Spinning Silver
Naomi Novik
Del Rey, Jul 2018
480 pages, Hardcover, Paperback, Kindle, Audible book
Fantasy, Fairy retales
✭✭✭✭✭
Library loan
The cover is quite fascinating. I had to keep looking at it while I was reading the book to see if this or that was actually shown on the cover. There is a lot on there. Lots of frost crystals that almost look like the outline of a city skyline in one place, lots of falling silver coins that pass through the young woman’s hands and turn to gold coins, a sack of silver coins that I imagine represent the Staryk King’s treasure that he wanted to be changed to gold, and the image of the Staryk King. The illustration at the bottom is pretty good for a glass mountain.
The story itself is part original fantasy story and part old fairy tales rehashed and given a new look. I’m sure we’re all familiar with the Brothers Grimm and their poor overworked maidens. Turning silver or anything else into gold is nothing new. BUT, the way Ms. Novik uses the gold and the bargaining over its transformation is new. Here we have three major women; Miryem, a young Jewess daughter of a moneylender; Irina, a duke’s daughter with a touch of Staryk blood in her; and Wanda, a poor girl who’s the daughter of a drunken bully who owes Miryem’s father money.
The characters are all just normal people who get caught up in extraordinary times and can either give up or rise to the occasion. Well, half of the characters are ordinary. The other half are either Staryks or a demon. Staryks are winter people, and they are a fierce race. The demon is a hot demon and hates the Staryk people. While the humans are just afraid of them both.

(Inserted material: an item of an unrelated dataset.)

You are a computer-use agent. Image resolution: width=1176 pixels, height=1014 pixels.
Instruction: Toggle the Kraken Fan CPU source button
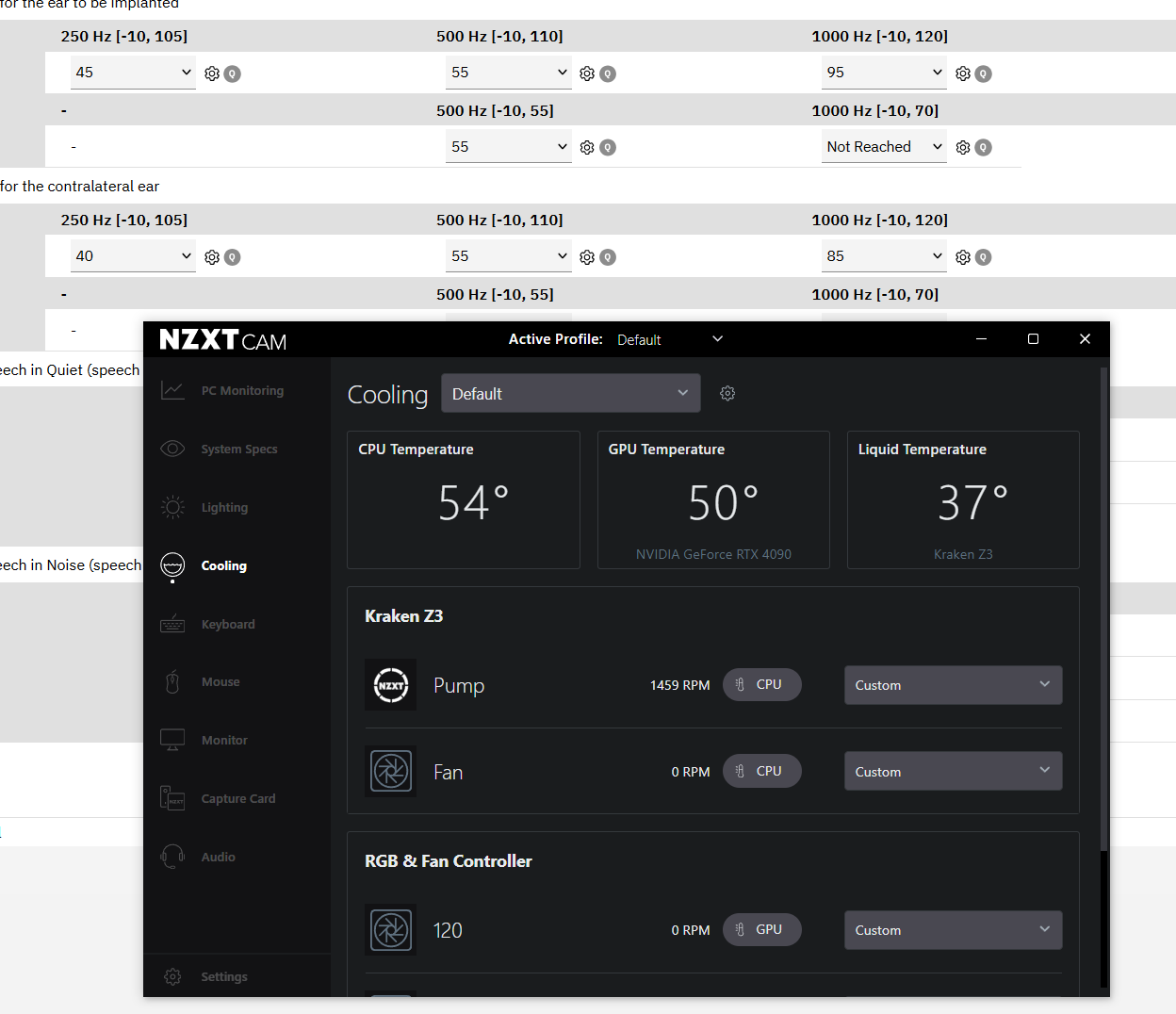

The pace is pretty good throughout. There are times when things are happening fast and you just have to keep up. Then there are times when you’re just wandering along in someone’s thoughts and it seems a bit slow, but that doesn’t last too long and it does give you an in-depth feel for the character as well as setting up what happens later on. The tension throughout the story is excellent and I hated to put the book down to go to bed when I was on page 399 of 466. So the next morning I was at it with my breakfast and read until I was finished. Then I immediately started my review, which is not my usual way of doing things. Typically, I write an outline and let it sit for several days, then turn it into a full review. This one wouldn’t wait. A great fantasy novel in almost 500 pages, a standalone, with a happy ending…WOW! I had to share it right away. It’s not Young Adult, but it’s not beyond the reading abilities of that age range if they’re good comprehensive readers. You have to be able to keep the changing point of view, sometimes within a chapter, straight so that you know who’s who and what’s going on. The author uses mostly those three women I spoke of to tell the story. But there is nothing to tell you who it is when the point of view changes. One reviewer whose review I read said something about icons; but in the library version that I read, I saw no sign of icons for each speaker. Once I got into the book a little way, I had no trouble telling who was speaking. I have every intention of finding the author’s other standalone, Uprooted, to read soon. And I think I’ll give her Tremeraire series a try as well.